Sexplosion began as one of those decades books.
I’d worked as entertainment editor of Penthouse magazine for most of the 1970s, when publications like Penthouse and Playboy were each selling well over five million copies a month. It seemed like the sex life of America had exploded back then, and there were plenty of bestselling novels, manuals, movies, magazines, Broadway shows, and other cultural artifacts to support that hyperbole. If the 1980s were truly greedy and the 1920s actually roared, it seemed to me, in retrospect, that the 1970s were genuinely oversexed—and that this might warrant closer inspection in terms of its impact on our culture as a whole.
After visiting a few libraries to scour the microfilm files, and interviewing several writers, directors, actors, and producers, I was surprised to discover that research served me much better than memory. As a result, I decided instead to write about a slightly earlier period of history, one that did not conform nicely to any one decade but rather awkwardly straddled a couple of them. The years 1968 to 1973 coincided with what were my college years, as well as a whole generation of sex, drugs, and rock ’n’ rollers who were the ideal audience for such seminal works as Hair, Midnight Cowboy, Myra Breckinridge, Performance, Portnoy’s Complaint, and many others.

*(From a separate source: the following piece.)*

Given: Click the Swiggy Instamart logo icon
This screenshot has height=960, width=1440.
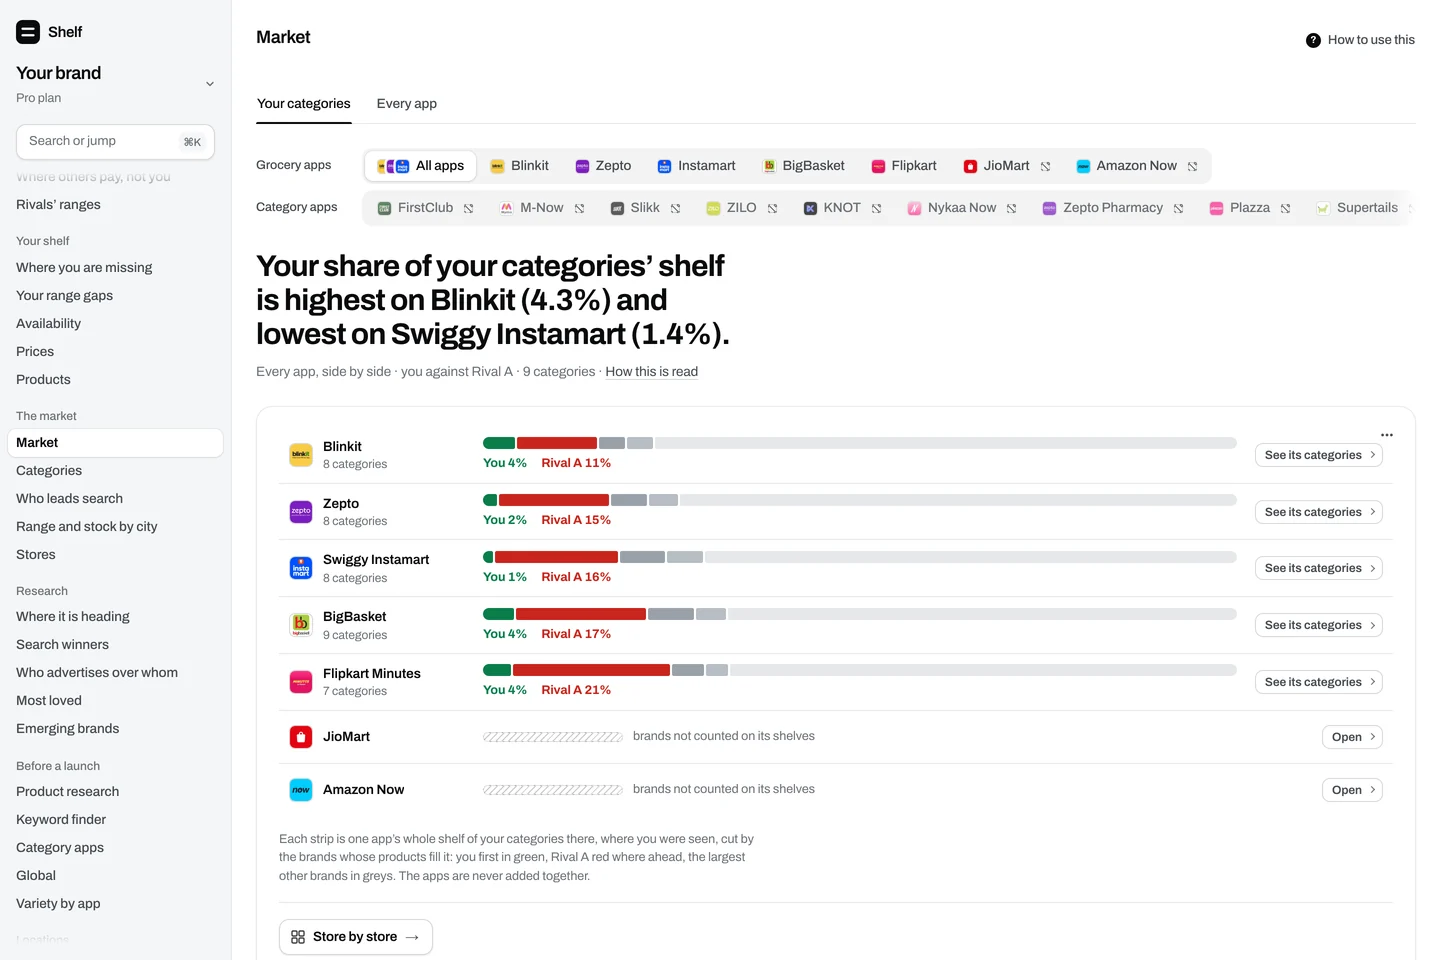Looking at the screenshot, I should (x=301, y=568).
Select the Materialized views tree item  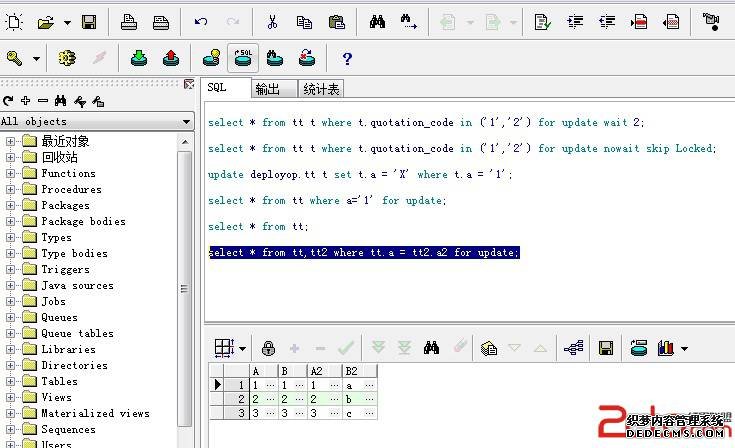(x=95, y=413)
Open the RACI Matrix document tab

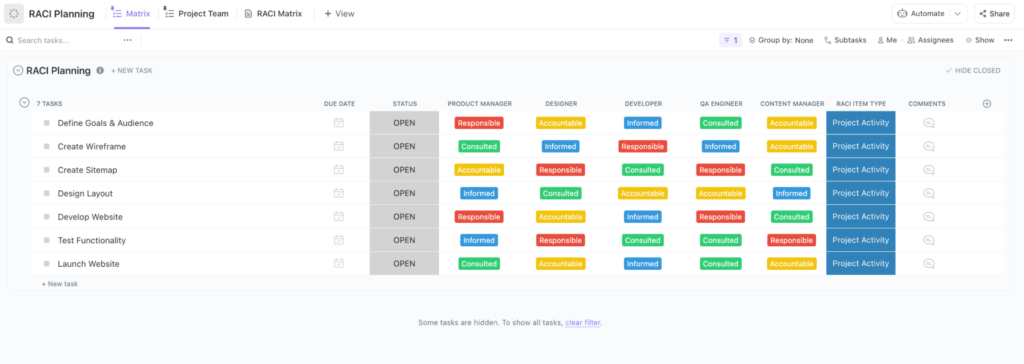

Artists have been breaking sex taboos from the beginning of time, but probably no greater number of those totems to repression were smashed than in the year 1968. It was a veritable sexual explosion that continued and only slightly abated for the next four years, before repetition and exploitation diluted the creative pool. My college-age fantasy conjured up a world in which the writers and makers of everything from The Boys in the Band to Bob & Carol & Ted & Alice were somehow connected and actually formed a community. Writing this book, I was delighted to learn how true my youthful conjectures were and, better yet, how current and genuinely adult most of those artists’ creative output during that time remains nearly half a century later.
Sexplosion is the story of how a number of very talented, risk-taking rebels challenged the world’s prevailing attitudes toward sex, and, in the process, changed pop culture forever.